### THE PROBLEM
Pull every line containing "magnifier" from the data.

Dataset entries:
══════════════════════════════
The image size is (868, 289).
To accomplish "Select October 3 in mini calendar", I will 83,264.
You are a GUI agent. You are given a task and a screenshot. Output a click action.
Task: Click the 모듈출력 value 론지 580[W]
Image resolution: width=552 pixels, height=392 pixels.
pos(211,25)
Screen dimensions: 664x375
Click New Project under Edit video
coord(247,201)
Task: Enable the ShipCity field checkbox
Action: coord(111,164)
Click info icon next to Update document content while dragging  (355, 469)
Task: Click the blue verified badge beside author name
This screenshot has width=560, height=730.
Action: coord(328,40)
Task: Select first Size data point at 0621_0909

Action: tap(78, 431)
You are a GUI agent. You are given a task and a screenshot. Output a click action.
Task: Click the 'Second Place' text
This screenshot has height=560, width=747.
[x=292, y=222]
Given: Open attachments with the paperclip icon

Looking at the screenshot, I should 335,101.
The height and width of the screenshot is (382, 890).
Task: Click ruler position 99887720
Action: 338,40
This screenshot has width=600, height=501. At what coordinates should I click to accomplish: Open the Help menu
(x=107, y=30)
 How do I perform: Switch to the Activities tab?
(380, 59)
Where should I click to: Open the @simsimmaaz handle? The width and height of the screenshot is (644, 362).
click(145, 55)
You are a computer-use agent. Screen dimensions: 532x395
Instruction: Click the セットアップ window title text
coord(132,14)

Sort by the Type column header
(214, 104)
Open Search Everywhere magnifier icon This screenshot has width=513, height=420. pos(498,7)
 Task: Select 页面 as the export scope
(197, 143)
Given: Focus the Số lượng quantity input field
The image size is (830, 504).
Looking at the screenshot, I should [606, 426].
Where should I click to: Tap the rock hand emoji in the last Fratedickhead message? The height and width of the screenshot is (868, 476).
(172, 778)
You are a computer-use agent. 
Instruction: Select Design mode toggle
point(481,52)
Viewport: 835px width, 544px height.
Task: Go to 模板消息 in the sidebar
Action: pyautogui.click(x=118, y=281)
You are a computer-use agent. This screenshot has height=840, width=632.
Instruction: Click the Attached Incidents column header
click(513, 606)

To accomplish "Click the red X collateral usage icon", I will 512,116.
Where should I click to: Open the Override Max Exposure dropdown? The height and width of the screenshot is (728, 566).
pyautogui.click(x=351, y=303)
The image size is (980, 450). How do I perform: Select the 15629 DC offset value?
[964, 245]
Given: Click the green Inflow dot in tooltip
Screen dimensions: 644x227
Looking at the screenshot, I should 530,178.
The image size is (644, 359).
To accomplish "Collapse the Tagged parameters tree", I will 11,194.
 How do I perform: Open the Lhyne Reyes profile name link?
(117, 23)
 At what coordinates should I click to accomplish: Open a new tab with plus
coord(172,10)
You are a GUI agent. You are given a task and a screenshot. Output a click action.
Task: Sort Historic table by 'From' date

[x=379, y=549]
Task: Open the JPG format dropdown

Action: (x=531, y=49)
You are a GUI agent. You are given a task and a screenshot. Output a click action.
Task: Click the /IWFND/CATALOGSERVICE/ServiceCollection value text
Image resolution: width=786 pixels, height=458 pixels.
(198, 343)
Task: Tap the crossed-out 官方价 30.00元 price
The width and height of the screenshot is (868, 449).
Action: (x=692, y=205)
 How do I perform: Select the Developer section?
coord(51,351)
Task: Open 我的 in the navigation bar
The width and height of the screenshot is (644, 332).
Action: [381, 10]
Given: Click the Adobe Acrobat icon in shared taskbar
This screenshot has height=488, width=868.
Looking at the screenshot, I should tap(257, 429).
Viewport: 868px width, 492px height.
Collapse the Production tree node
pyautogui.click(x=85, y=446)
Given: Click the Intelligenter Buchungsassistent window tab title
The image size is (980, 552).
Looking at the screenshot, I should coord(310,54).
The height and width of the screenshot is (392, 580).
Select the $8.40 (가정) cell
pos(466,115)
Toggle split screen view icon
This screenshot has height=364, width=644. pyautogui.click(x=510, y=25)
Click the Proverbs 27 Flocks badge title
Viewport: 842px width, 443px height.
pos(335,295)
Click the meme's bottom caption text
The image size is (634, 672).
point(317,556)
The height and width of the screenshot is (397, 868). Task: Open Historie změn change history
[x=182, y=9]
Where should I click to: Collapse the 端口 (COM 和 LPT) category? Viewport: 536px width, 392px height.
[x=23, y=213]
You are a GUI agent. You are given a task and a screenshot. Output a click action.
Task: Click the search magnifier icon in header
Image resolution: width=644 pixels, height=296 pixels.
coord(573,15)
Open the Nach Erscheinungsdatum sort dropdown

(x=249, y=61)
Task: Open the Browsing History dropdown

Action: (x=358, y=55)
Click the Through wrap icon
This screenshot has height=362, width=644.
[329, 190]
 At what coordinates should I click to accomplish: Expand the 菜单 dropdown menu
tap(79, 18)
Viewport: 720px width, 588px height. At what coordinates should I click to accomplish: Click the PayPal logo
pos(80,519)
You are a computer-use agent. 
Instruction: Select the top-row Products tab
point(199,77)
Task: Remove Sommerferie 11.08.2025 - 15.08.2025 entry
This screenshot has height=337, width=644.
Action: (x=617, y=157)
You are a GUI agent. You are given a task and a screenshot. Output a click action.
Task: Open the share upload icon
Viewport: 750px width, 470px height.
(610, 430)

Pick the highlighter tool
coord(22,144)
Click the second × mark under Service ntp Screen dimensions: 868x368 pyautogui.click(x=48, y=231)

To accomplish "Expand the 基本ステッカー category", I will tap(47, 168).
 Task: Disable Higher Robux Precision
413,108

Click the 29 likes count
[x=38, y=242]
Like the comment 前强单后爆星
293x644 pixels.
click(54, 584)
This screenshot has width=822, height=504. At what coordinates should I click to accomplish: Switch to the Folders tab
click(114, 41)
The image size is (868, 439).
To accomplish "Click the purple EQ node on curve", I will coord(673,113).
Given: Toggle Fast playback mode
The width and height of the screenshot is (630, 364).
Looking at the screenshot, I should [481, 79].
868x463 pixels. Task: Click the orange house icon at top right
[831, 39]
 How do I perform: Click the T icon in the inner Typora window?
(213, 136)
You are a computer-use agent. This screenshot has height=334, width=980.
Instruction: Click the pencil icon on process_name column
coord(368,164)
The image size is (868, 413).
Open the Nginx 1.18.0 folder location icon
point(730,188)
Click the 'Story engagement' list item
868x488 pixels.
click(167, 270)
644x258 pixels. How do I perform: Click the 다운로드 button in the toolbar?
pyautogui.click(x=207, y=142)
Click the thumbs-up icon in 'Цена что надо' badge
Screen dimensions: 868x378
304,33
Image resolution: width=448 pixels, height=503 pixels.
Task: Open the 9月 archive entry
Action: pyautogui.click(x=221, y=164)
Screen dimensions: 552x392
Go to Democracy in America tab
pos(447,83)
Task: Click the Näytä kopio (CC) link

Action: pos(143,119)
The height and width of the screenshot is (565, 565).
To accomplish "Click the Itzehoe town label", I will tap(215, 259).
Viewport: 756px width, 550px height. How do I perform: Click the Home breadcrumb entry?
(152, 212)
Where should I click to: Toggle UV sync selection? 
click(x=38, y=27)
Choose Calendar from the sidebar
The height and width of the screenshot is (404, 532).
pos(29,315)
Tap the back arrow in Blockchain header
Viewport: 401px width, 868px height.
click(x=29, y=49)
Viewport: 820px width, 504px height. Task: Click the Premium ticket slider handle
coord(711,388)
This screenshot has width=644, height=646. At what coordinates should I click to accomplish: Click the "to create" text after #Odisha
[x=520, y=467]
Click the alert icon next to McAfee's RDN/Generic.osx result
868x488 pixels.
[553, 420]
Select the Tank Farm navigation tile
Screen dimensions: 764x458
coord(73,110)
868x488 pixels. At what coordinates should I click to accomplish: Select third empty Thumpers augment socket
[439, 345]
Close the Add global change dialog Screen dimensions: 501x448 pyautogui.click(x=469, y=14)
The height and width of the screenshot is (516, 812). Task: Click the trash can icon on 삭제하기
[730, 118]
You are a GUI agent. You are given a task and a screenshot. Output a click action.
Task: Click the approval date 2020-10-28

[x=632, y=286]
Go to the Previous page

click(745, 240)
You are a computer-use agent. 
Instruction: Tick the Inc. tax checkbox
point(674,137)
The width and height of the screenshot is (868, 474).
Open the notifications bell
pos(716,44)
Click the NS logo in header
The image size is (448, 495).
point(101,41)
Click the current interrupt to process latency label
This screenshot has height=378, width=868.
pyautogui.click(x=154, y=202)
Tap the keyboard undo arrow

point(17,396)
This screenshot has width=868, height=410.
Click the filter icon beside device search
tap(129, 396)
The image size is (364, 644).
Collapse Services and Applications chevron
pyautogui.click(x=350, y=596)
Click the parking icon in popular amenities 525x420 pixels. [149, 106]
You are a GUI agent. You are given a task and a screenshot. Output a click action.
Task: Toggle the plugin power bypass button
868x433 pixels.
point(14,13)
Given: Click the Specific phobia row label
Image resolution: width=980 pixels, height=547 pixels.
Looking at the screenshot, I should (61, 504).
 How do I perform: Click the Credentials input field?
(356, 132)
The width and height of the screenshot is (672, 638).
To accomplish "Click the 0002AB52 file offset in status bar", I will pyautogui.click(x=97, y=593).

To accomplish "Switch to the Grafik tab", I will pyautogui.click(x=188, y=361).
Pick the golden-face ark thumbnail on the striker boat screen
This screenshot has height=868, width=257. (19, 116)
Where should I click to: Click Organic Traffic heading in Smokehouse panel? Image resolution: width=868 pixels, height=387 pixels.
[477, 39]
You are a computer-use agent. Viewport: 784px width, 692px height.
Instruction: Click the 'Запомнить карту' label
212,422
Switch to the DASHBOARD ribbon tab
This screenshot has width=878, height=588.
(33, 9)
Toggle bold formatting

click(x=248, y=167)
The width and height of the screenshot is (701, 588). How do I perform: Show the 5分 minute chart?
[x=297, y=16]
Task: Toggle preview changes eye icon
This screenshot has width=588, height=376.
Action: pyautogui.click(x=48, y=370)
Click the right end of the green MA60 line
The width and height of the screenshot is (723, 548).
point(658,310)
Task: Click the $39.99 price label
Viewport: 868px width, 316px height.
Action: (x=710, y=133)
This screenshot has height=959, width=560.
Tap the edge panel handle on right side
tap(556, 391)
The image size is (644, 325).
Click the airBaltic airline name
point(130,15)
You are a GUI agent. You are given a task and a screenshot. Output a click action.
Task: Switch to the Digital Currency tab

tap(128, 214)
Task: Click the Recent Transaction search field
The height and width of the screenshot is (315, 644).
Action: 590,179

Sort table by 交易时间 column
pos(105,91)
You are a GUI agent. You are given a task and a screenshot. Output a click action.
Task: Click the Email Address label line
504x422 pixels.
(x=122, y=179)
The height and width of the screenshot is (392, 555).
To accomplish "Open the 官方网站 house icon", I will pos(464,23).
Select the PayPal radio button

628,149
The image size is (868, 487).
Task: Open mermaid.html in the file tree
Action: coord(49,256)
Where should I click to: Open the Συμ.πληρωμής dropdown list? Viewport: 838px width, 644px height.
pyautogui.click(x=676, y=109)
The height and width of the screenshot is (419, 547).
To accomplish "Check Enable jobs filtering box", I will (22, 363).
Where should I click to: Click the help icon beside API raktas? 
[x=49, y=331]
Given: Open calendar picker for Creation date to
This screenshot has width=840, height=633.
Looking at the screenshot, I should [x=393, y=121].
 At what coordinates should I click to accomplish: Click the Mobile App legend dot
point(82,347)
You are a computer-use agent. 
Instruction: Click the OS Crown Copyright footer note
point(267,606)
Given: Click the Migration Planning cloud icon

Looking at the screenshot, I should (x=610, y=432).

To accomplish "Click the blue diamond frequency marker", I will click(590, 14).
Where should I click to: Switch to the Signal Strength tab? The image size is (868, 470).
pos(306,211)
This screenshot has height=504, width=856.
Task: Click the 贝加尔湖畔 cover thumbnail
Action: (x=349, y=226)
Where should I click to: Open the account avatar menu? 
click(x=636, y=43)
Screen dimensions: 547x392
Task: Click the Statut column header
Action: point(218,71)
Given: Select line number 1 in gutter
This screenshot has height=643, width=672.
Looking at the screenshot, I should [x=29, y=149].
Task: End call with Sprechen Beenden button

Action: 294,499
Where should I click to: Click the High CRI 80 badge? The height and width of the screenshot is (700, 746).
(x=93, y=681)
══════════════════════════════
### RESPONSE TO THIS EXERCISE
Open Search Everywhere magnifier icon This screenshot has width=513, height=420. pos(498,7)
Task: Click the search magnifier icon in header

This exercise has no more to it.